MEHDİ DÖNEMİNDE HZ. SÜLEYMAN VE HZ.
ZÜLKARNEYN
DÖNEMİYLE OLAN BENZERLİKLER
Mehdilik, Hz. Süleyman'ın ve Hz. Zülkarneyn'in
üstün ahlaklarının, ahir zamanda yeniden, daha değişik ve
geniş bir zeminde hayat bulmasıdır. Hz. Süleyman'ın ve Hz.
Zülkarneyn'in şahs-ı manevileri, ruhları, mantıkları, akıl
tecellileri, sosyal tecellileri ahir zamanda kendini gösterecektir.
Hz. Süleyman, Hz. Zülkarneyn ve Mehdi dönemleri,
İslam'ın, güzel ahlakın yeryüzünde yaygın şekilde yaşanmasıdır.
Her üçü de Allah'ın beğendiği dönemlerdir. Kuran'da ve Peygamberimiz
(sav)'in hadislerinde bildirilen Buhtunasr, Nemrut ve Firavun
dönemleri ise şeytaniyetin ve imansızlığın hakim olduğu dönemlerdir.
Bu dönemlerin hemen ardından Allah nasıl İslam ahlakını hakim
ettiyse, ahir zamanda yani dünyanın son döneminde de Rabbimiz
İslam ahlakının hakim olduğu bir dönemi kullarına yaşatacaktır.

[Kaynak bilgisi]
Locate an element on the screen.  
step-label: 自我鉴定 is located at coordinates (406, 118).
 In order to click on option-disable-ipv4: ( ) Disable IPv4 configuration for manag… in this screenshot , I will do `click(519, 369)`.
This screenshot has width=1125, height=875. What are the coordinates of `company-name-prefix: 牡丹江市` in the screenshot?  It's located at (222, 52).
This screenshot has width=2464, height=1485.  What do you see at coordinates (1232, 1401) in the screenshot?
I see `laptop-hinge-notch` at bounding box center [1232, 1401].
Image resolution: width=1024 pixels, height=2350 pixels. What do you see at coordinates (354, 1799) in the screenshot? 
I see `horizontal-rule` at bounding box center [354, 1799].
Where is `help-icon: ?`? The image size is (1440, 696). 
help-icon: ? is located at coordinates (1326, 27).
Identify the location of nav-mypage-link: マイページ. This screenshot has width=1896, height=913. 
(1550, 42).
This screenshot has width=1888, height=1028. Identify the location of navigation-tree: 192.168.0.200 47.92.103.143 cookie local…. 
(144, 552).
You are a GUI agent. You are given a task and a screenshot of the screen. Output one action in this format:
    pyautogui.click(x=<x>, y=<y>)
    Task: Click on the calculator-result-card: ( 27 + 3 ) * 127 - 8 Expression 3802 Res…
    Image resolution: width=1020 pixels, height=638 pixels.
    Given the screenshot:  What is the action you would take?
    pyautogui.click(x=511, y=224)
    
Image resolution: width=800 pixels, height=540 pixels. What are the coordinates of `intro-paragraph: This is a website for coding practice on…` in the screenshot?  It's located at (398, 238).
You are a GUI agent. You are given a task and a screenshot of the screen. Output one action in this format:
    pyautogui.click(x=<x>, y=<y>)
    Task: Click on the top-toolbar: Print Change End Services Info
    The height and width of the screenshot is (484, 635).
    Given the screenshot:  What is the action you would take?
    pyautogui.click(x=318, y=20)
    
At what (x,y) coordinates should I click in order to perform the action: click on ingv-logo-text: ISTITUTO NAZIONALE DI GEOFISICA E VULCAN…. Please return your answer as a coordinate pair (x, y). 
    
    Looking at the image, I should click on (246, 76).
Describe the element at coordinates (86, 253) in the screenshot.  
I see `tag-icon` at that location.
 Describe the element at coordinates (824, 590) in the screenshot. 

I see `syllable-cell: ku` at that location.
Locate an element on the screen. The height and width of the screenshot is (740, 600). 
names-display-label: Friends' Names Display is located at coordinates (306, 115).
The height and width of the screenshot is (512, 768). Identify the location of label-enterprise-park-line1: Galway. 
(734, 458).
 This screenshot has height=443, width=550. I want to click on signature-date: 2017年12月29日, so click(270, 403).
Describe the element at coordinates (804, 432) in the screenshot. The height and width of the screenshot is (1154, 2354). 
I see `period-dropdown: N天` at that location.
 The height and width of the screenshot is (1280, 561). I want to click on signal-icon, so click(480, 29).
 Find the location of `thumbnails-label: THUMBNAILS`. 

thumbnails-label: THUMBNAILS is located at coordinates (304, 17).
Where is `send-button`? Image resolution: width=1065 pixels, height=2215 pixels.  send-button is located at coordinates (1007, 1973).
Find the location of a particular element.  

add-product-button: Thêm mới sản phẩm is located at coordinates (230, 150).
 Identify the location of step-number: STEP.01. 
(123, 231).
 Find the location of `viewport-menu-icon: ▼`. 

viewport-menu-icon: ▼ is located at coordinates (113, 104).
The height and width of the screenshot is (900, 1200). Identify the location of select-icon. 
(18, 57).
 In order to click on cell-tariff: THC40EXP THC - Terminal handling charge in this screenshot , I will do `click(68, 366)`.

[Okuduğunu uygula]
[1] Mehdi dönemi üzerine metne göre aşağıdaki soruları yanıtlayın:
(a) Ahir zamanda yeniden hayat bulacağı söylenen üstün ahlak hangi iki kişiye aittir?
(b) Şeytaniyetin ve imansızlığın hakim olduğu dönemler olarak hangileri anılıyor?
(c) Metinde "ahir zaman" nasıl açıklanıyor?
[2] Lütfen Mehdi dönemi üzerine metni kaldığı yerden devam ettirin.

[Görev yanıtları]
[1]
(a) Hz. Süleyman ve Hz. Zülkarneyn.
(b) Buhtunasr, Nemrut ve Firavun dönemleri.
(c) Dünyanın son dönemi olarak.

[2]
İşte bu Altınçağ'dır.
Bu çağ, Hz. Süleyman ve Hz. Zülkarneyn devirlerinin
daha geniş çaplı bir yansıması ve tecellisidir. Bir başka
deyişle Mehdilik; huzur, mutluluk, sevgi, kardeşlik, vefa,
barış, fedakarlık, insancıllık, yardımseverlik gibi özelliklerin
dünyaya hakim olmasıdır.
Hz. Süleyman ve Hz. Zülkarneyn ile Altınçağ dönemi
arasındaki benzerliklerden bazı örnekleri şu şekilde sıralayabiliriz:
Mehdi'nin Dünya Hakimiyeti
Daha önce de vurguladığımız gibi Hz. Süleyman
ve Hz. Zülkarneyn İslam ahlakını dünyaya hakim kılmışlardır.
Çok geniş bir coğrafyaya hükmetmiş, çok güçlü bir orduya sahip
olmuşlardır ve onların dönemi bu yönüyle Altınçağ ile çok
büyük benzerlikler göstermektedir.
Altınçağ dönemi de İslam ahlakının tüm dünyaya
hakim olacağı, insanların akın akın Müslüman olacakları, inkarcı
ideolojilerin yeryüzünden silineceği, dinin Peygamberimiz
(sav) dönemindeki şekliyle yaşanacağı bir dönemdir. Bazı hadislerde
Altınçağ dönemindeki hakimiyet şu şekilde tarif edilmektedir:
(Mehdi) bütün dünyaya malik olacaktır.
(Kitab-ul Burhan fi-Alamet-il Mehdiyy-il Ahir Zaman, s.
10)
Mehdi doğu ile batı arasındaki her yeri
fetheder. (El Kavlu'l Muhtasar Fi Alamat-il Mehdiyy-il Muntazar,
s. 56)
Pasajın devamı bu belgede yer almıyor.